## Tugas Wajib
[a] Menurut Rizal Damanik dalam cuplikan teks, berapa persen angka stunting di Indonesia?
[b] Tentukan apakah setiap pernyataan berikut sesuai dengan cuplikan teks. Jawab ya atau tidak, lalu kutip kata-kata dari teks yang menjadi dasarnya.
(i) Dalam Perpres Nomor 72 Tahun 2021, BKKBN berperan sebagai Koordinator Pelaksana di lapangan.
(ii) Acara yang dibuka oleh Hasto Wardoyo bersama Kedutaan Besar Kerajaan Belanda diselenggarakan secara tatap muka.
(iii) Food Bank akan mendukung program DASHAT dengan memenuhi kebutuhan bahan makanan.

Jakarta, katakini.com - Presiden Republik Indonesia, Joko Widodo baru saja menandatangani peraturan presiden (Perpres) Nomor 72 Tahun 2021 tentang percepatan penuruan stungting, yang dipimpin oleh Badan Kependudukan dan Keluarga Berencana Nasional (BKKBN).
"Kami dari BKKBN mengucapkan terima kasih yang sebesar-besarnya karena baru saja BKKBN mendapatkan Perpres secara resmi yang sudah ditandatangani Bapak Presiden, dimana Perpres Nomor 72 Tahun 2021 yang mengamanatkan untuk Percepatan Penurunan Stunting pada BKKBN terlibat sebagai Koordinator Pelaksana di lapangan," ujar Kepala BKKBN, Hasto Wardoyo pada saat membuka acara `Ambasador Talk` bersama Kedutaan Besar Kerajaan Belanda yang diselenggarakan secara virtual (26/8).
Hasto mengatakan, BKKBN telah menyusun strategi dan rencana aksi nasional, serta menyiapkan perangkat pendukung lainnya untuk melaksanakan amanat Perpres tersebut.
"Sebagai upaya pemberantasan gizi buruk dan stunting, BKKBN saat ini sedang mengembangkan DASHAT, sebuah program inisiatif Dapur Sehat untuk mengatasi stunting melalui kegiatan pemberdayaan masyarakat yang menyasar ibu hamil, ibu menyusui, balita, calon pengantin, dan keluarga dengan risiko tinggi stunting," kata Hasto.
Hasto menambahkan, BKKBN juga sedang menjajaki kerja sama untuk mendirikan Food Bank yang mengumpulkan makanan dari pasar atau lahan pertanian dan perkebunan, supermarket, menyalurkannya ke layanan masyarakat, kemudian mendistribusikan makanan tersebut kepada yang kurang gizi.
"Food Bank juga akan mendukung program DASHAT dengan pemenuhan bahan makanan," ujar Hasto.
Pada kesempatan yang sama, Deputi Bidang Pelatihan, Penelitian dan Pengembangan BKKBN, Rizal Damanik menambahkan, Indonesia adalah negara yang berada di garis khatulistiwa yang memiliki potensi sumber daya alam yang luar biasa, sebetulnya ironis kalau Indonesia mengalami masalah stunting yang cukup tinggi mencapai 27,7%.

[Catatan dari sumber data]
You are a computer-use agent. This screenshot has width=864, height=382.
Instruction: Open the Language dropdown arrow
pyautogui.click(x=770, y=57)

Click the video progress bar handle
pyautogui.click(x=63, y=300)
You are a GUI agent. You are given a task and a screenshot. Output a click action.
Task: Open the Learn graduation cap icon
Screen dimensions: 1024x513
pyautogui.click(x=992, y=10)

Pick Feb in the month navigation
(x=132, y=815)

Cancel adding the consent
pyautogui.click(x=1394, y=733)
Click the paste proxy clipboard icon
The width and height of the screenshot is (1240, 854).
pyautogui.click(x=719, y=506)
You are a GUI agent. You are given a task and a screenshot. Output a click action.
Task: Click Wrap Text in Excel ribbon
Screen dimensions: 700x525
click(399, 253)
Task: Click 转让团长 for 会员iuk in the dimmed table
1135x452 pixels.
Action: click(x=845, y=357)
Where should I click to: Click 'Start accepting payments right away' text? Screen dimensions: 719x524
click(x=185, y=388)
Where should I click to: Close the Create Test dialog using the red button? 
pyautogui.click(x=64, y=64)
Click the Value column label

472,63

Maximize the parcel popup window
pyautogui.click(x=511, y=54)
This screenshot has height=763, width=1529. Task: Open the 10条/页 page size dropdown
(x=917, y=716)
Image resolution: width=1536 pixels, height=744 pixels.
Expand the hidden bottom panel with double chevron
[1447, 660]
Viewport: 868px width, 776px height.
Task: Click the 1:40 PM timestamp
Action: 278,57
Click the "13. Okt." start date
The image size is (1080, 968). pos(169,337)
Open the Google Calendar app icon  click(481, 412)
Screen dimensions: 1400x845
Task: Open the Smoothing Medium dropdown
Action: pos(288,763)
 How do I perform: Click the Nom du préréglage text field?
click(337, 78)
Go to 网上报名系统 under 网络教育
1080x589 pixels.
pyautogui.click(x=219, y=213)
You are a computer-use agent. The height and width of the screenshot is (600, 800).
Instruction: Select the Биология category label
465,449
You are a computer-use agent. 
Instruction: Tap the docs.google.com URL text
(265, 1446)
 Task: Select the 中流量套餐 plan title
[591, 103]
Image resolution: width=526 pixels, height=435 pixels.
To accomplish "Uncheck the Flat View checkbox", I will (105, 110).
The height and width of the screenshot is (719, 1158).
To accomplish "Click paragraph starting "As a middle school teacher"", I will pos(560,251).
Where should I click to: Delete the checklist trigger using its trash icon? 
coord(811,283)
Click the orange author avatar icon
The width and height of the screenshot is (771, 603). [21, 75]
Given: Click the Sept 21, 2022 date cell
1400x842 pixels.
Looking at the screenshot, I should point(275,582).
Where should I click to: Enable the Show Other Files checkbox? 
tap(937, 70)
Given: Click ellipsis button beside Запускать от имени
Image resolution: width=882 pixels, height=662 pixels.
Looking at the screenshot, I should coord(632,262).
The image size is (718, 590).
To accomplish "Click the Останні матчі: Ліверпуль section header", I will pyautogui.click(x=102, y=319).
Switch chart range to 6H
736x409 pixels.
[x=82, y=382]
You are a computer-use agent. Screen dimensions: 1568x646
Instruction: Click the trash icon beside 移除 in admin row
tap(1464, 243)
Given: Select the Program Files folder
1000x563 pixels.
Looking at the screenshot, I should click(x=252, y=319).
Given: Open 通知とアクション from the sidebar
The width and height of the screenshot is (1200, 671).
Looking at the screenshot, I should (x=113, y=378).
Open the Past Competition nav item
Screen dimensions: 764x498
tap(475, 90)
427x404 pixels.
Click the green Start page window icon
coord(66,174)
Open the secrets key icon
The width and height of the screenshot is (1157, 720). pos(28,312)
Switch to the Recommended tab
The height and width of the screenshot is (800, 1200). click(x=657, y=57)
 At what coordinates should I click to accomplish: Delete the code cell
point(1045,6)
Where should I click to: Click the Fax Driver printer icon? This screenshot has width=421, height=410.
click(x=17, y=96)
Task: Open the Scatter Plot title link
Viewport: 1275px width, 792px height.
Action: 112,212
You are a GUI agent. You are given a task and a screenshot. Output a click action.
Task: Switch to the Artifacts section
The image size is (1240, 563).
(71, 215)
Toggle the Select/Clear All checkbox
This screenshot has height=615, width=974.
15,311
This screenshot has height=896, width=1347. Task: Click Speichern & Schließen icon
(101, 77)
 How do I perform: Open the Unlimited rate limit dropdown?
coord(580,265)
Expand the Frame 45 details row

## Jawaban Tugas
[a] Angka stunting di Indonesia mencapai 27,7%.

[b]
(i) Ya: "BKKBN terlibat sebagai Koordinator Pelaksana di lapangan"
(ii) Tidak: "diselenggarakan secara virtual"
(iii) Ya: "Food Bank juga akan mendukung program DASHAT dengan pemenuhan bahan makanan"